TO DO: Write out exactly, and only, the lines from the one containing "The width and height of the screenshot is (292, 234)." through the last line of the listing below.

ENTRIES SUPPLIED:
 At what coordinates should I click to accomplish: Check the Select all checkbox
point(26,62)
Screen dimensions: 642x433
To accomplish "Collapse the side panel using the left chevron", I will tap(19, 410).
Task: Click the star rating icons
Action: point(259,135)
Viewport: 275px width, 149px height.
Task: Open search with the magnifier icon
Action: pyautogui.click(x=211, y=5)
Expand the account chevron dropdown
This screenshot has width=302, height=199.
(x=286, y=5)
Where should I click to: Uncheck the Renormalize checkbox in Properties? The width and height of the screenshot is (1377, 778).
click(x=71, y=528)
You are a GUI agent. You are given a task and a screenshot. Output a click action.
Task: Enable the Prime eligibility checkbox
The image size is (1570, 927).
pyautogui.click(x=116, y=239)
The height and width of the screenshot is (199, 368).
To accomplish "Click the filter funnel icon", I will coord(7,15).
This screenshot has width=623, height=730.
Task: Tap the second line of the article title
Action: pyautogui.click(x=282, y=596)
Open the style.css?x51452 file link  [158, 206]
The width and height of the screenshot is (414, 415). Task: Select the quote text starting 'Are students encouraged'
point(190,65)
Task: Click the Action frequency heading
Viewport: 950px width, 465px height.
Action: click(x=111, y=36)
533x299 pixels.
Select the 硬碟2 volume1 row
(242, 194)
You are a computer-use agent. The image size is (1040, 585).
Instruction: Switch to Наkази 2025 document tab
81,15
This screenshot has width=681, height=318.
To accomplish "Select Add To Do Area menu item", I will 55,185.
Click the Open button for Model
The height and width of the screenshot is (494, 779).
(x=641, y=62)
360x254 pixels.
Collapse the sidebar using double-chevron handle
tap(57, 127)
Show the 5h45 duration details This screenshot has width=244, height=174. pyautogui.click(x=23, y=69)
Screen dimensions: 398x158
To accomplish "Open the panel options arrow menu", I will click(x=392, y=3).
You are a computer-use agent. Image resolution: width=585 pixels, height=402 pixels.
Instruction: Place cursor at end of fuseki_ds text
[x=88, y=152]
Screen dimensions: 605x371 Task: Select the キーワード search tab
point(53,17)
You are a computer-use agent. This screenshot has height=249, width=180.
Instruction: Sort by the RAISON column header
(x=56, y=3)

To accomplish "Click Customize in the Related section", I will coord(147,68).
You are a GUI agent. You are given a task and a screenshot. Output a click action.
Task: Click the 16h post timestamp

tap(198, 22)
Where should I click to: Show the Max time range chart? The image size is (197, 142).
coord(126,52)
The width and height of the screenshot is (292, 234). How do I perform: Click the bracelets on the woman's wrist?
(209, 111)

EXERCISE SOLUTION:
The width and height of the screenshot is (292, 234). How do I perform: Click the bracelets on the woman's wrist?
(209, 111)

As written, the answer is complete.